This morning, more than 90 trade associations representing millions of individually- and family-owned businesses sounded the alarm on the proposed changes to grantor trust and valuation rules in the Build Back Better Act (H.R. 5376) and called on lawmakers to reject these provisions.
The letter builds on a prior S-Corp letter sent last week, focusing on the adverse impact these proposed changes would have on family businesses nationwide. Regarding Grantor trusts, the letter reads:
The changes related to the taxation of grantor trusts would eliminate the usefulness of the grantor trust for normal and legitimate business (non-tax) purposes, such as facilitating the transfer of business ownership between generations and protecting assets from liability or creditor claims of a trust beneficiary.
Worse, these new rules would unfairly punish taxpayers who relied on decades-old laws and Internal Revenue Service guidance to establish estate plans to transfer family businesses to future generations, threatening the viability of thousands of family businesses across the country. In some cases, these plans have been in place for decades, and it is simply unfair for Congress to step in and retroactively change them now, just when they are to be called upon to help with the transfer of a family business from one generation to the next.

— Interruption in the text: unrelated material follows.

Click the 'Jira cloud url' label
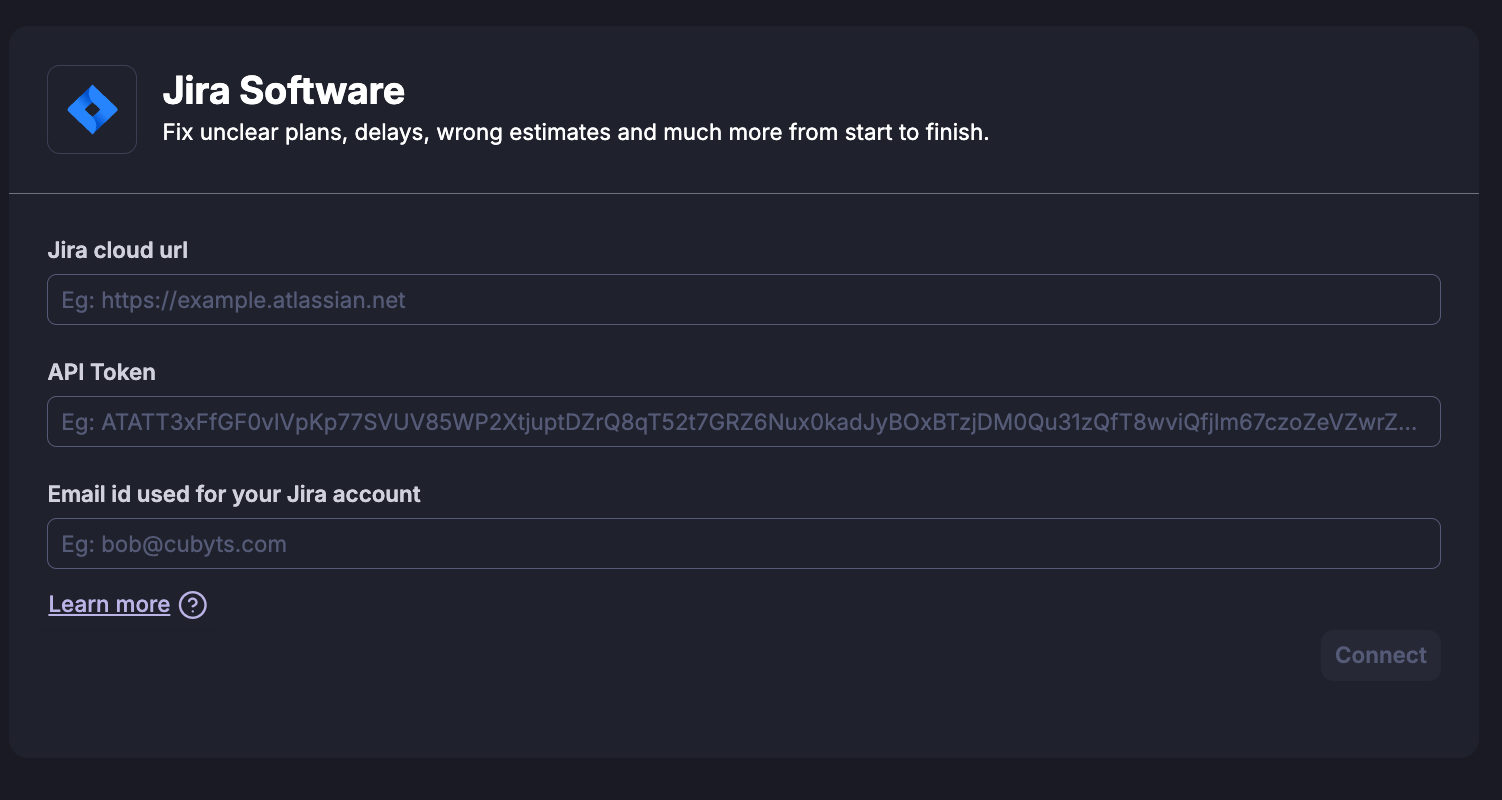This screenshot has height=800, width=1502. [x=118, y=251]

On changes to the valuation rules, the letter focuses on the impact those changes would have on family businesses:
In a similar vein, the changes related to the valuation of interests in entities holding so-called “passive assets” (including real estate) are unnecessarily overbroad. They undermine the settled principle that property is valued for transfer tax purposes at its “fair market value” by imposing tax based on a value greater than fair market value when non-controlling or non-marketable interests are transferred.

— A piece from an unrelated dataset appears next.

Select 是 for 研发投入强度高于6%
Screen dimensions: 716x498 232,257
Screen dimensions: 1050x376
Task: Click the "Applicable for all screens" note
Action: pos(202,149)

The changes broadly apply to all interests in any entity holding “passive assets,” whether or not the interest owner can actually access a proportionate share of those assets, whether or not the amount paid by the interest owner to acquire the interest was significantly less than a proportionate share of the assets of the entity, and whether or not the transferor or transferee have any control over the entity. As such, the changes unfairly impose transfer taxes on “phantom assets” and “phantom value” that an owner of the interest often has no ability to access. If enacted as drafted, family farms, ranches, and operating businesses across the country would be harmed.
Proponents of the House bill claim they would ensure billionaires “pay their fair share.” In reality, family-owned businesses of all sizes would bear the brunt of these tax hikes, threatening their ability to stay family-owned. That’s bad for these businesses, and bad for America.